A source study of Charles Reznikoff’s “Amelia”
A source study of Charles Reznikoff’s “Amelia”
The late, great Objectivist poet Charles Reznikoff has long been a favorite and model of mine. Jacket 2 does us all the favor of publishing a study of Reznikoff’s poem “Amelia” from his multi-volume work Testimony, criminally out of print. Charles Bernstein summarizes the virtues and import of this excellent piece of literary scholarship:
Richard Hyland, Distinguished Professor, Rutgers Law School, Camden, New Jersey, has compiled the fullest account of the sources of a Reznikoff poem, together with a detailed commentary on theAmelia Kirwan case and the poem Reznikoff wrote based on this case. Many of Reznikoff’s poems, especially those in Testimony, are based on legal records. But there has been little research on the exact relationship between the legal record and the poem, with the general assumption that Reznikoff used only language from the legal records, cutting away but not adding any of his own words. The key to Reznikoff’s aesthetic is his selection and condensation of the source materials.

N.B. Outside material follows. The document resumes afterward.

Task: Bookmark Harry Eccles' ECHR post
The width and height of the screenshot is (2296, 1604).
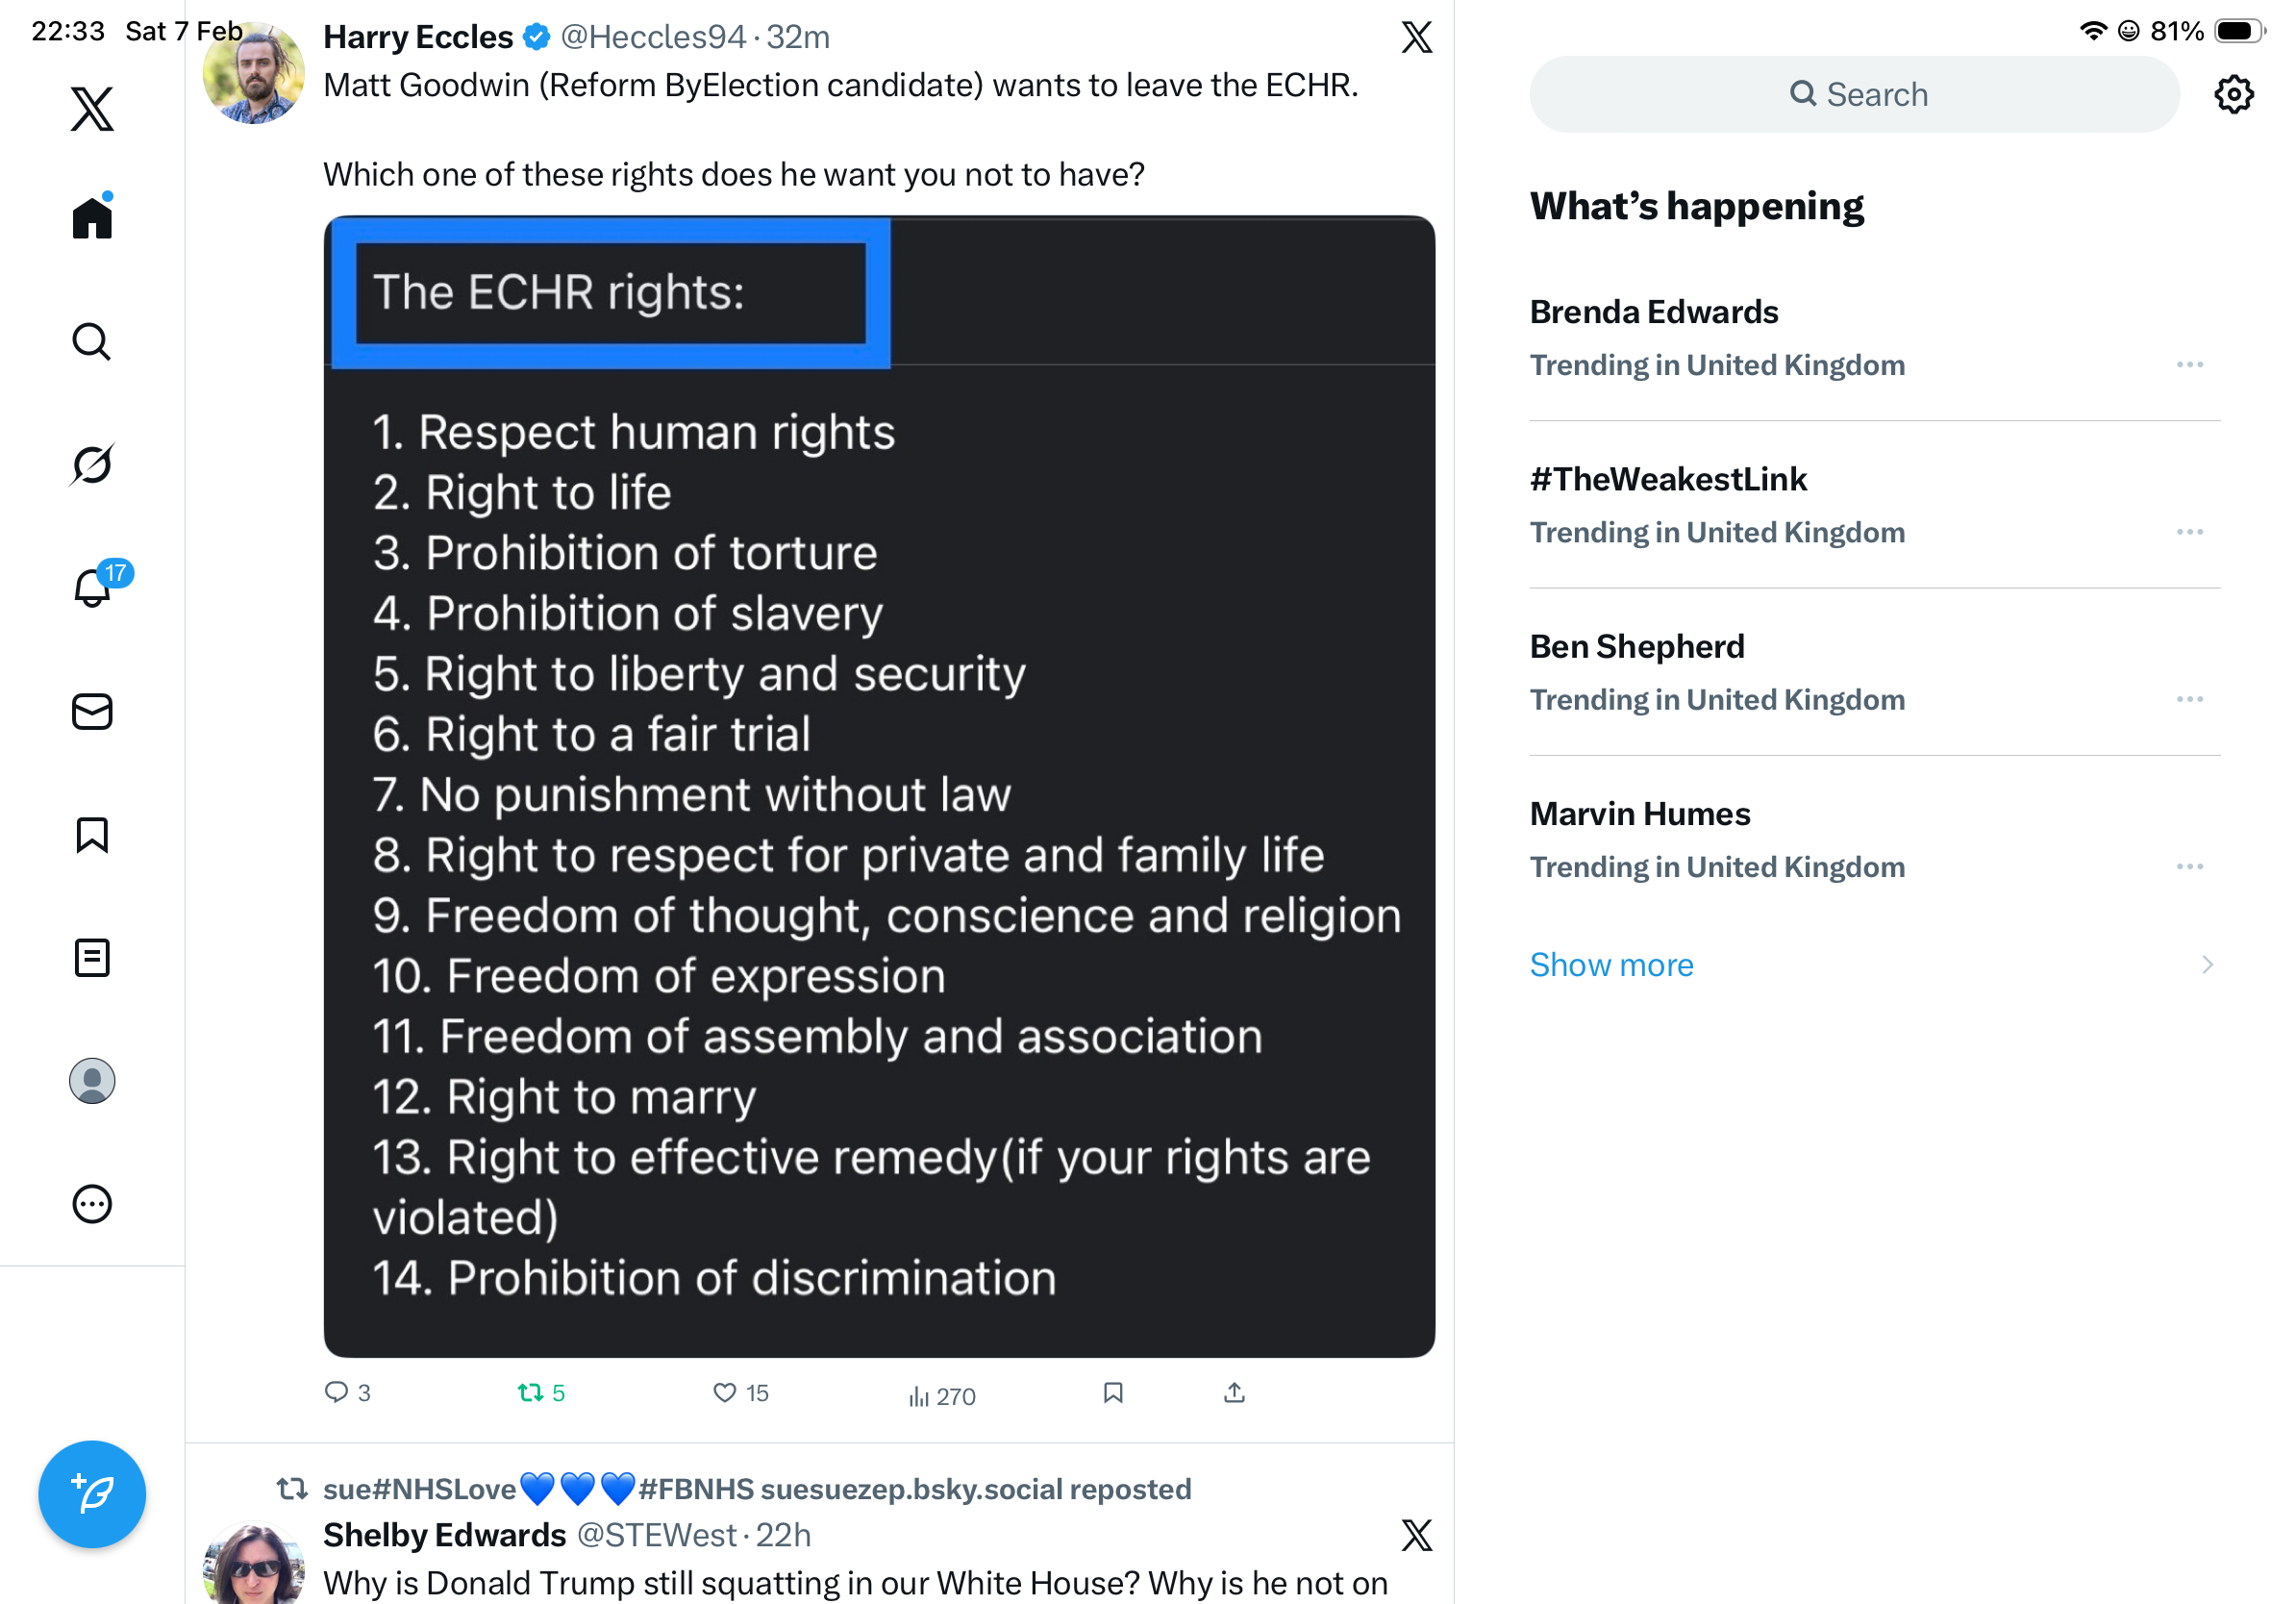Action: (x=1113, y=1392)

Surely Reznikoff is a paradigmatic poet for all documentary and source-based poetry of the 20th century and exemplary for many of us who use appropriated or found material in our work. By looking at the 1910 court records, we can now see the source of the language that Reznikoff incorporated into his poem, at least in this one instance. Hyland goes much further. By contrasting the aesthetic pitch of Reznikoff’s slim poem with the social efficacy of Judge Edward Bartlett’s magisterial decision, Hyland gets to the core issue of the office of poetry. Reznikoff’s poem, he notes, perhaps wryly, is “weak.”